Santhera Pharmaceuticals and ReveraGen BioPharma have announced the acceptance of vamorolone’s new drug application (NDA) for filing by the US Food and Drug Administration (FDA) to treat Duchenne muscular dystrophy (DMD).
The FDA is expected to complete the NDA review in October this year and stated that it currently has no plans to hold an advisory committee meeting to discuss the application.
Subject to approval, Santhera plans to launch the investigational drug candidate vamorolone in the US in the fourth quarter of this year.
ReveraGen BioPharma president and CEO Eric Hoffman said: “This is an exciting time for the Duchenne community as the data generated across the clinical trial programme indicate that vamorolone has the potential to address relevant aspects in patient care that could also enhance treatment outcomes.

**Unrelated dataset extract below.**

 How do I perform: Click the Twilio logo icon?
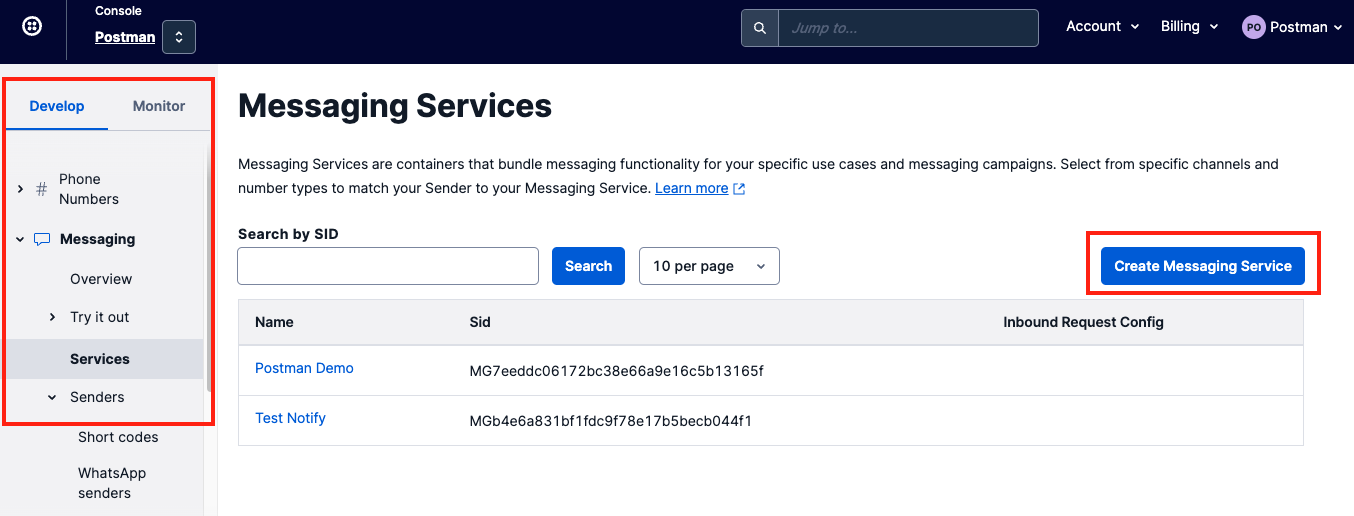coord(32,27)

“If approved, vamorolone will emerge as an additional treatment option in current standards of care in DMD, with the potential to address unmet medical needs and treat a majority of Duchenne patients starting at an early age.”
The NDA submission for the drug candidate was supported by data obtained from the positive pivotal Phase IIb VISION-DMD clinical trial which met the primary endpoint with statistical significance over placebo.
Results from four open-label studies of vamorolone were also included in the data package.
Vamorolone secured Orphan Drug status in the US and in Europe for DMD.
The US FDA also granted Fast Track and Rare Pediatric Disease designations for the drug which received Promising Innovative Medicine (PIM) status from the UK MHRA for DMD.